▶ Work to be completed
In the entries that follow, the line with "The image size is (592, 432)." opens the range and the line with "Task: Switch to the third carousel dot" closes it; repeat that range exactly, both lines included.

(Saved entries)
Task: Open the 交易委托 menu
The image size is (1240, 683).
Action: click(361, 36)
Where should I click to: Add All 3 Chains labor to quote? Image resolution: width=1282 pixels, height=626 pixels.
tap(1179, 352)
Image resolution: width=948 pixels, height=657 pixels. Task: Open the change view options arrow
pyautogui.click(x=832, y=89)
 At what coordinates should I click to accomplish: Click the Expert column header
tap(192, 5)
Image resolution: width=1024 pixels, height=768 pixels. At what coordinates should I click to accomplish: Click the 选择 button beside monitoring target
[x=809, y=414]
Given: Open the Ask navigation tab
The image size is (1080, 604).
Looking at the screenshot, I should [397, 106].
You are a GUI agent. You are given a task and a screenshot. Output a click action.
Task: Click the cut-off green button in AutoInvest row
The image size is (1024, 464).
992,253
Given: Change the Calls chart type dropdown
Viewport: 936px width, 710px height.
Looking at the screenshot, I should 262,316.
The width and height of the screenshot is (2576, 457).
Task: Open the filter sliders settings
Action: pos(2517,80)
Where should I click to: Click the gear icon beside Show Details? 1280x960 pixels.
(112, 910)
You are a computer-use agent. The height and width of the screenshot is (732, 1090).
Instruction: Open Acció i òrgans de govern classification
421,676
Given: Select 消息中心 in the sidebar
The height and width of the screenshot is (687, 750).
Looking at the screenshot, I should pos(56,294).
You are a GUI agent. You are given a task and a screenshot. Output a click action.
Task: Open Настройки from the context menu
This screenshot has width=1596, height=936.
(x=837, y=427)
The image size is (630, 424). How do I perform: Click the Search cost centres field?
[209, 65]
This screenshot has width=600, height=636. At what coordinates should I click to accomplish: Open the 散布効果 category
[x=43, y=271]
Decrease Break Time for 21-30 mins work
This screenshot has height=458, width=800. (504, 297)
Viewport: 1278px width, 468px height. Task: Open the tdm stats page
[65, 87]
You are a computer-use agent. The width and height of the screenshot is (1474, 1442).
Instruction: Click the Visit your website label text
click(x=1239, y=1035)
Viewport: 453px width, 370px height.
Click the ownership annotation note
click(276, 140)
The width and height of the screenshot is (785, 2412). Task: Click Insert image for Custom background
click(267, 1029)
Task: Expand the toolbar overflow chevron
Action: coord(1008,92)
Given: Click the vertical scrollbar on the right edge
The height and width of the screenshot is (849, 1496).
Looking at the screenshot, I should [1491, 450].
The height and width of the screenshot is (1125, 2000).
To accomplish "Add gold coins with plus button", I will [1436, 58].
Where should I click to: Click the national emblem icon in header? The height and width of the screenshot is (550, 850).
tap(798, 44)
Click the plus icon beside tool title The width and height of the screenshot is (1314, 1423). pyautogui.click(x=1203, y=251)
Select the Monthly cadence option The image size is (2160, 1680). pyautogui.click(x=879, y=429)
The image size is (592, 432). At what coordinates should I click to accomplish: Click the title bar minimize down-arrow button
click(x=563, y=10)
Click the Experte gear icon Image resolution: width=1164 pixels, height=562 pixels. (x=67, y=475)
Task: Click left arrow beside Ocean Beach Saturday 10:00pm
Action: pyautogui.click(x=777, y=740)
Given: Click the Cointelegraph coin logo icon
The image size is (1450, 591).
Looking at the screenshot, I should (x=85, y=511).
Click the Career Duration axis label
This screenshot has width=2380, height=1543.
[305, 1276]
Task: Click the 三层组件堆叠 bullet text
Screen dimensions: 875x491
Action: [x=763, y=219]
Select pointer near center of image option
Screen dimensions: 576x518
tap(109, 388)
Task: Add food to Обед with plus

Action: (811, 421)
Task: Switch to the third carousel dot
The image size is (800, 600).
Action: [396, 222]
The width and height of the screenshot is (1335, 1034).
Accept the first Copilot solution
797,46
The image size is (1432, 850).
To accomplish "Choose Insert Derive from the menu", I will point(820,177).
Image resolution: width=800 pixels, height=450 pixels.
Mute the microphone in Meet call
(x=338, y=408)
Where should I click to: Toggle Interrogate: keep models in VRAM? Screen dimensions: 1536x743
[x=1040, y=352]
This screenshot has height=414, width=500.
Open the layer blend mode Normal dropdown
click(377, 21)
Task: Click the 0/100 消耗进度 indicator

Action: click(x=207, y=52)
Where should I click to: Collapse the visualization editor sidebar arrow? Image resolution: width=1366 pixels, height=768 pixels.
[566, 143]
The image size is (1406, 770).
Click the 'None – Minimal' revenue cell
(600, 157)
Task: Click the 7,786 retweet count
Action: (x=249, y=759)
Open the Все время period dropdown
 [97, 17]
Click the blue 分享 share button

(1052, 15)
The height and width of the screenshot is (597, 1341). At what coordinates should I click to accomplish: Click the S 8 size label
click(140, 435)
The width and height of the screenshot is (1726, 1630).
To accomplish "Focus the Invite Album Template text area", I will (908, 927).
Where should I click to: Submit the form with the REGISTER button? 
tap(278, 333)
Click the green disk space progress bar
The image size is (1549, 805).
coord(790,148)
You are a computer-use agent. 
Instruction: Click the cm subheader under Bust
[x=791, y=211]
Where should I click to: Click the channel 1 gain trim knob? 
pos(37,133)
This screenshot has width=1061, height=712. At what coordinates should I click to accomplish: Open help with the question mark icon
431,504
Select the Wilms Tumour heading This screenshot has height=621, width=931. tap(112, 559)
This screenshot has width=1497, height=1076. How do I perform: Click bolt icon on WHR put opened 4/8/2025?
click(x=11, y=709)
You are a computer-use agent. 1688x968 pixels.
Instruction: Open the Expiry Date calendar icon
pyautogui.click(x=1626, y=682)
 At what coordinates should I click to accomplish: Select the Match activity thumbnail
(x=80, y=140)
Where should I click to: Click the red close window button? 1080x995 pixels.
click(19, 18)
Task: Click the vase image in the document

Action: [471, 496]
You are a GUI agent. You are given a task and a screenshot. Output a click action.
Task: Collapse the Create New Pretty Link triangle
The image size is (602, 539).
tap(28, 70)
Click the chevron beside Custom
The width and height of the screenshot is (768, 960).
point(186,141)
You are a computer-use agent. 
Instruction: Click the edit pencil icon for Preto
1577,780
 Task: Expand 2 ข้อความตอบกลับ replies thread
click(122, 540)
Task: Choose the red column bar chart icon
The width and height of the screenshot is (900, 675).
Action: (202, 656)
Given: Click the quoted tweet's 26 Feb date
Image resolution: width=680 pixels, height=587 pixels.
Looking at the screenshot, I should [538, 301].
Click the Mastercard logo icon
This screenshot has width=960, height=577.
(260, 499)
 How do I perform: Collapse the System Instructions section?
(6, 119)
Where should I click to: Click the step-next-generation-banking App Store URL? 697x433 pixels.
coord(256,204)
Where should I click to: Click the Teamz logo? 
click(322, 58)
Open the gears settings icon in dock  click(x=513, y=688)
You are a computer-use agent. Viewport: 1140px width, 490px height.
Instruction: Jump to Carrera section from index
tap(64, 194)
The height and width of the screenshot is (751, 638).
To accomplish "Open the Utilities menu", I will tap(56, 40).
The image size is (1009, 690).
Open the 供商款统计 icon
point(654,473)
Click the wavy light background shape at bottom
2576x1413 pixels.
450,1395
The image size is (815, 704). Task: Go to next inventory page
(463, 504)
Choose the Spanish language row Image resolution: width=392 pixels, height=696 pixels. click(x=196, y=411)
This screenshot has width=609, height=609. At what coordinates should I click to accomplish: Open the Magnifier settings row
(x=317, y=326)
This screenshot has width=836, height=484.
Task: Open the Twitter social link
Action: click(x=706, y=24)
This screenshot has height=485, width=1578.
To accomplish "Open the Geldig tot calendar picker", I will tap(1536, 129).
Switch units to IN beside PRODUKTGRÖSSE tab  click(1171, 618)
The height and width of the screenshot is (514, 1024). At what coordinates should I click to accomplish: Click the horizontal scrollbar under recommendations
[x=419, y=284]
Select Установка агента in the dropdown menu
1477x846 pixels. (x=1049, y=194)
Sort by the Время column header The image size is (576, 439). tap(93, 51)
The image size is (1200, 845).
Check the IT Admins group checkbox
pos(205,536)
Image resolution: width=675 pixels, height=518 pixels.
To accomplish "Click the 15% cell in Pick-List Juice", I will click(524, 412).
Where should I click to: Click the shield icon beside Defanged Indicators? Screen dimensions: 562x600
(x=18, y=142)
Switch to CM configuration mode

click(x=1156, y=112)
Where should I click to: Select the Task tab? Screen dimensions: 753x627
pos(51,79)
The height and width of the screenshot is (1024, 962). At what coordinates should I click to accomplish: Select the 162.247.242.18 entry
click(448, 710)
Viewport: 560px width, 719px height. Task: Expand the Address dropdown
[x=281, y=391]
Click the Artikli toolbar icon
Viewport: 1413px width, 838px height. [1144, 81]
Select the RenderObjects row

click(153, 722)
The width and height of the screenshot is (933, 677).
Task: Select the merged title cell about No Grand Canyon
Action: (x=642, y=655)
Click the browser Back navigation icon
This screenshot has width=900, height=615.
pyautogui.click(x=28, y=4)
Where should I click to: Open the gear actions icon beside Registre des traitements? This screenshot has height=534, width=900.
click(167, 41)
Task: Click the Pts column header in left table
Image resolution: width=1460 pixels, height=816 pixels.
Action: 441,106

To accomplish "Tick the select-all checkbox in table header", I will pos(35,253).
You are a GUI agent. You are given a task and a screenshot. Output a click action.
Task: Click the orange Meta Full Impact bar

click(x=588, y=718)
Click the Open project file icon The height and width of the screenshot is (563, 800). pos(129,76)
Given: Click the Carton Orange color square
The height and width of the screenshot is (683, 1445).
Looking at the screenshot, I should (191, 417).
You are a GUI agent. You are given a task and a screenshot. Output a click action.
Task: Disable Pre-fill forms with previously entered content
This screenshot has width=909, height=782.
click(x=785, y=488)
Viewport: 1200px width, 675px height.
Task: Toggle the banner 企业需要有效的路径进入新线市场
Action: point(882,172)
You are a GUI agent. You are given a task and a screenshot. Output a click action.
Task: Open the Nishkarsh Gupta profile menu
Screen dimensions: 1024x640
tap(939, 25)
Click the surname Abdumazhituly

▶ Response for this exercise
The image size is (592, 432). At what coordinates should I click to accomplish: Click the title bar minimize down-arrow button
click(x=563, y=10)
Click the Experte gear icon Image resolution: width=1164 pixels, height=562 pixels. (x=67, y=475)
Task: Click left arrow beside Ocean Beach Saturday 10:00pm
Action: pyautogui.click(x=777, y=740)
Given: Click the Cointelegraph coin logo icon
The image size is (1450, 591).
Looking at the screenshot, I should (x=85, y=511).
Click the Career Duration axis label
This screenshot has width=2380, height=1543.
[305, 1276]
Task: Click the 三层组件堆叠 bullet text
Screen dimensions: 875x491
Action: [x=763, y=219]
Select pointer near center of image option
Screen dimensions: 576x518
tap(109, 388)
Task: Add food to Обед with plus

Action: (811, 421)
Task: Switch to the third carousel dot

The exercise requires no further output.